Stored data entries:

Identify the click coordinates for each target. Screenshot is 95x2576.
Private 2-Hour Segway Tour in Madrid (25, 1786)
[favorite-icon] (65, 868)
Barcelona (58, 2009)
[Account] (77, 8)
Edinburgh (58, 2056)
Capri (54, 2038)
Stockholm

● **TASK REQUIREMENTS**: Each line from the one holding "[favorite-icon] (65, 868)" down to the end of the records above is to be repeated exactly; no other line belongs in the reply.

● **SOLUTION FOR THIS EXERCISE**:
[favorite-icon] (65, 868)
Barcelona (58, 2009)
[Account] (77, 8)
Edinburgh (58, 2056)
Capri (54, 2038)
Stockholm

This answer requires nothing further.